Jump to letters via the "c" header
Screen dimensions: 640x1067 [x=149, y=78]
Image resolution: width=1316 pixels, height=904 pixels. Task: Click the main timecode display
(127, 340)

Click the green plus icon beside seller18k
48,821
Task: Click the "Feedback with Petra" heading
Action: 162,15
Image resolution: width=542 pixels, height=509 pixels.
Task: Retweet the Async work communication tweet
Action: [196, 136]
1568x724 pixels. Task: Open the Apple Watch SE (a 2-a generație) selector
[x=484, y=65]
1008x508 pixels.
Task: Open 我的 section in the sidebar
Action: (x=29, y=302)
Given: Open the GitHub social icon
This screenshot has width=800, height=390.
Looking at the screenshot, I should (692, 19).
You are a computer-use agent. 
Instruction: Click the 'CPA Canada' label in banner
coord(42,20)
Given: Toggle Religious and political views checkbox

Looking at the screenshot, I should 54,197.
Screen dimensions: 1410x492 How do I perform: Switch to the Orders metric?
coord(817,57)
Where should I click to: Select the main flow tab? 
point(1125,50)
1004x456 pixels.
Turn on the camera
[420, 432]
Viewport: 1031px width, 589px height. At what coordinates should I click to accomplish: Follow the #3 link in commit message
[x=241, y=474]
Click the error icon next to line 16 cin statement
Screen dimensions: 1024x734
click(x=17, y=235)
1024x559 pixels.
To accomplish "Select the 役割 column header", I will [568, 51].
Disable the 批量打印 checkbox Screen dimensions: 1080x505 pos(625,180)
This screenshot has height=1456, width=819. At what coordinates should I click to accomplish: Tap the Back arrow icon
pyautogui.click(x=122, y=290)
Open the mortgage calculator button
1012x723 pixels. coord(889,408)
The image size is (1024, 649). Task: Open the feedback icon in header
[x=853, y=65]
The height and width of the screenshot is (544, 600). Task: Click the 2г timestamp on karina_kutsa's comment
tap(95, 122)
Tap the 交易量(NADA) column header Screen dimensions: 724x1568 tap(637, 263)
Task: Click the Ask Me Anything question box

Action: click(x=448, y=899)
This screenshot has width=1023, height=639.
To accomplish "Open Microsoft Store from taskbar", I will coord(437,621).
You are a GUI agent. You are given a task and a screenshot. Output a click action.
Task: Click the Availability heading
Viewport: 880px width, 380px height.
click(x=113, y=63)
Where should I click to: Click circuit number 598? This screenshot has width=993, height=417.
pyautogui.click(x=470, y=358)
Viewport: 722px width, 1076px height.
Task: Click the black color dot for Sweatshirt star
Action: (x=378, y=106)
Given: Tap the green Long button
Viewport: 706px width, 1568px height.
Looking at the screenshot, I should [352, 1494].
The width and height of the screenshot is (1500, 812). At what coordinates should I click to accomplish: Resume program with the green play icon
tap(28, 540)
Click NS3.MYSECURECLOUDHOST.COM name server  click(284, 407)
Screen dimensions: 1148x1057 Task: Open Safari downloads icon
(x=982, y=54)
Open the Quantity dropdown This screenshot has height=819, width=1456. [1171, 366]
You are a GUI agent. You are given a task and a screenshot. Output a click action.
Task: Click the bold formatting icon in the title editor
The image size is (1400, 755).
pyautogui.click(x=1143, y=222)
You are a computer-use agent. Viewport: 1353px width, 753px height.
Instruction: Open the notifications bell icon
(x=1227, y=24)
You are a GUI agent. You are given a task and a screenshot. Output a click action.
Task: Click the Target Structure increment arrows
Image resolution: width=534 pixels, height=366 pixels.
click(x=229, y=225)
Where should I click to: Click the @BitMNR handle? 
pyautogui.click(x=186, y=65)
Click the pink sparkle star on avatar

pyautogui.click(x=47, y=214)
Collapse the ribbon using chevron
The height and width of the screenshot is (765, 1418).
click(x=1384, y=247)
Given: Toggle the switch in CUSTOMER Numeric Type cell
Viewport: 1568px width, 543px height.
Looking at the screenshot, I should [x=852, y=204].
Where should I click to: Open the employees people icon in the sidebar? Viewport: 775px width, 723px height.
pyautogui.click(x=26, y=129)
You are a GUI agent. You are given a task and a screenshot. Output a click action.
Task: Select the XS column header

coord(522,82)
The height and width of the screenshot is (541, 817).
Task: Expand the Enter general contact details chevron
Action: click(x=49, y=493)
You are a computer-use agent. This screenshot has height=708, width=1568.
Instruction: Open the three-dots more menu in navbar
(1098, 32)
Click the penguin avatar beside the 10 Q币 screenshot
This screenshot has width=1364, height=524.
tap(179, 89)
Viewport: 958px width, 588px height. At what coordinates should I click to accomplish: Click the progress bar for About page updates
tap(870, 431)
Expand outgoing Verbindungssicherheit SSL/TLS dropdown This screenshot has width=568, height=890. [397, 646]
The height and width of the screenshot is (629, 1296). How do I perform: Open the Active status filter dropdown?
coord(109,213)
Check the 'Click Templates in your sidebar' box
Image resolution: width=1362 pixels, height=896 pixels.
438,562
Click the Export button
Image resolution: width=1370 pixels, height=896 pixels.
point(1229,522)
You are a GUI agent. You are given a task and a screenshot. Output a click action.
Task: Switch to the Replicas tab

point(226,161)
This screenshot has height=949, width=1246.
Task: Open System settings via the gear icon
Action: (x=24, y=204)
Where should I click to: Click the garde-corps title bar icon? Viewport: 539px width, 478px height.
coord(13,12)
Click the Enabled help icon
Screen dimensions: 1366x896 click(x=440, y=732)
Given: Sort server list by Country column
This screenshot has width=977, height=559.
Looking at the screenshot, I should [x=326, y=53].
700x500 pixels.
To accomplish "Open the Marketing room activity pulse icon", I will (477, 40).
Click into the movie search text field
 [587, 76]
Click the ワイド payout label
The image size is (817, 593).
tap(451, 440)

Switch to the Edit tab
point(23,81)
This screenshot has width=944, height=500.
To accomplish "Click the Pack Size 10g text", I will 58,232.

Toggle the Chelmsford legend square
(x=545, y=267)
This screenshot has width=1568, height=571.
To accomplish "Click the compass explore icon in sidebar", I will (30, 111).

• YOUR OBJECTIVE:
Scan the records for the string "computer". Copy each line in which it appears.

• ANSWER FOR THE TASK:
You are a computer-use agent. 
You are a computer-use agent. Viewport: 1353px width, 753px height.
You are a computer-use agent. This screenshot has height=708, width=1568.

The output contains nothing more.